This recipe calls for 4 cups of cheese. That seems like an awful lot. I’ll add 6 just in case.
me: do you want to feel my face, i’m very handsome
blind date: you do know i’m not actually blind, right?
me: *stuffing ryan gosling bust back into my bag* yes of course
A wise man once said if you understand why pizza is round, placed in a square box, and eaten as a triangle you will also understand falling victim to reading a long meaningless tweet and then share it in hopes of making someone else a victim of the tweeters cruel game.
If stores want to accurately market clothes for people over 40 the mannequins should be lying on the couch by 5PM.
I’m just not cool enough for a scooter, I moped.
Normalize the Christmas piñata so you can “miss” and whack Uncle Frank who’s being a dickwad.
I drink a lot of water for someone who claims to hate being alive
I’ve started dressing up as the Grim Reaper when I’m at home because in the marriage guidance counselling I asked my wife how I could change and she said ‘Doom aura round the house’.
I think she said something about listening too.
[first date at a karaoke bar]
Him: you said you had the voice of a siren
Me: I do! [grabbing the mic] Which would you prefer, ambulance or police?
Why is fried chicken the only food we can buy by the bucket?

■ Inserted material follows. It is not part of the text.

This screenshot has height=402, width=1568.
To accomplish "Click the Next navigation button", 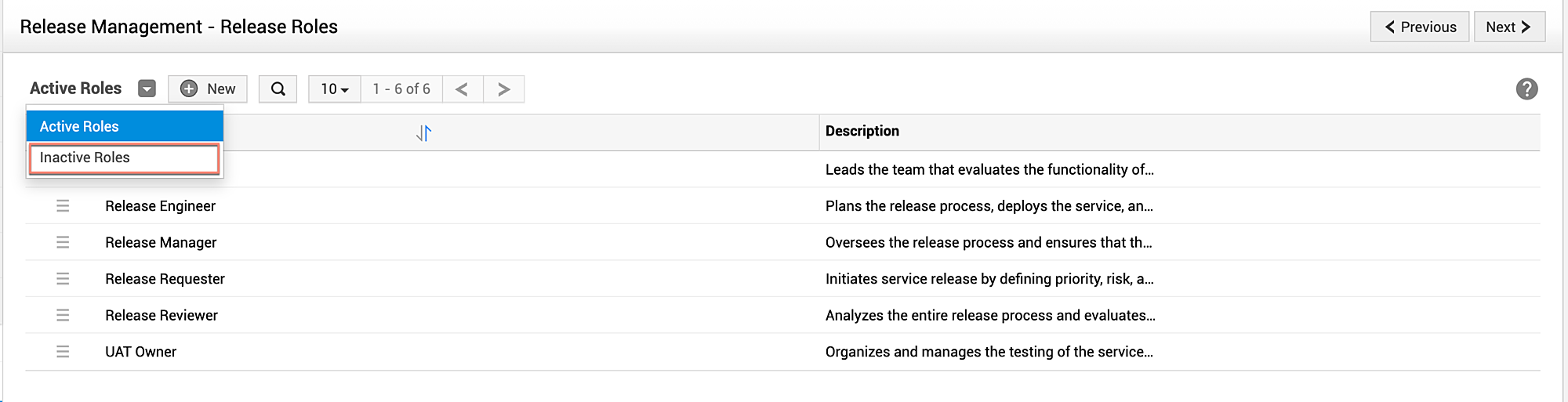I will (1508, 27).
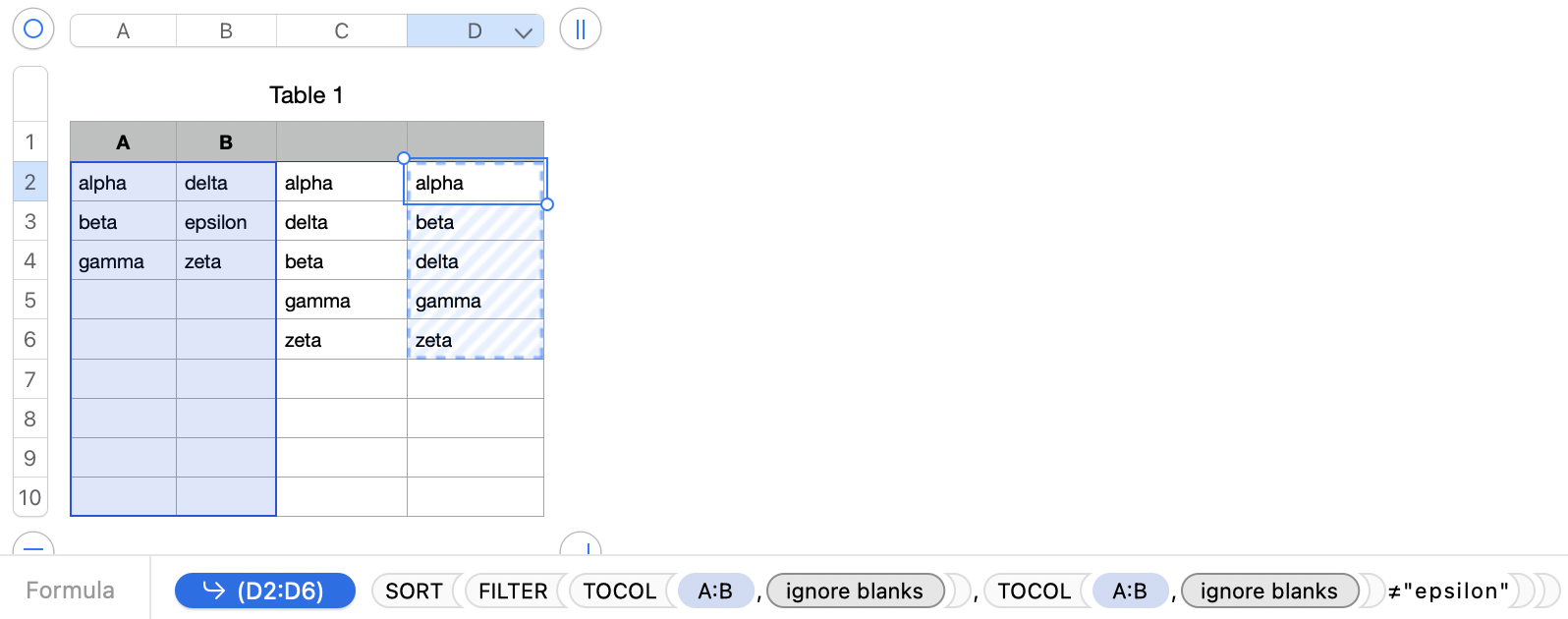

“are you sure these x-rays are safe?”
[doctor 12 feet away behind a lead wall] you’re fine
My 5yo son at a cookout, “Where are the scrambled eggs?”

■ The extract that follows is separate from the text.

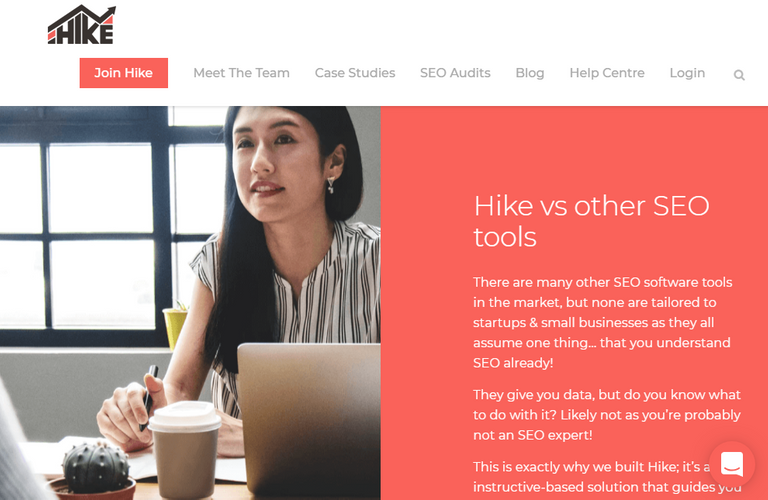Viewport: 768px width, 500px height.
Task: Go to Case Studies in navigation
Action: tap(355, 73)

If you put a drier sheet in your car’s visor, your car will smell fresh for days
[Looks under visor]
Hey wait a minute this is a slice of ham
Find someone who shares your values & dreams- but likes a different kind of dipping sauce for chicken strips so you don’t have to share that
Im going to change my name on Facebook to “Benefits”, so that when you add me it will say, “You are now friends with benefits”
Him: And if you don’t have my money by Friday I’ll send my 5 toughest guys to beat it out of you
Me: Okay first of all I’m incredibility flattered that you think it’ll take 5 of you to win…
I’m going to quit the strongman competition. I put in my too weak notice
Ain’t no mountain high enough? Have you seen them?
The only time I chase guys is when they try to steal my food
“Sorry I didn’t have a chance to clean up the place,” I say as I wave dismissively at the chalk outline drawn on the living room floor.
i have no idea what’s going on but i want to be involved.
-kids
5: Unicorns aren’t real.
13: Where do you think glitter comes from?
10: And if unicorns didn’t sneeze we wouldn’t have slime either.
Big Sisters: the original fake news source
[Slaps string cheese out stranger’s hand]
Me: We are NOT animals. We do not bite the cheese without peeling.
5 year old: *cries*
I went to a school that was so posh, the gym was called James.
Staying with my parents, part 6:
My mom: Oh hey, those fruit leathers you ate expired last month, just so you know.
Me: WHAT? Nooo!
Her: Next time you should read the box.
Me: I mean…I didn’t think I had to cause I trusted you
Her: lol that was your first mistake
Has anyone tried sacrificing a billionaire to the old gods?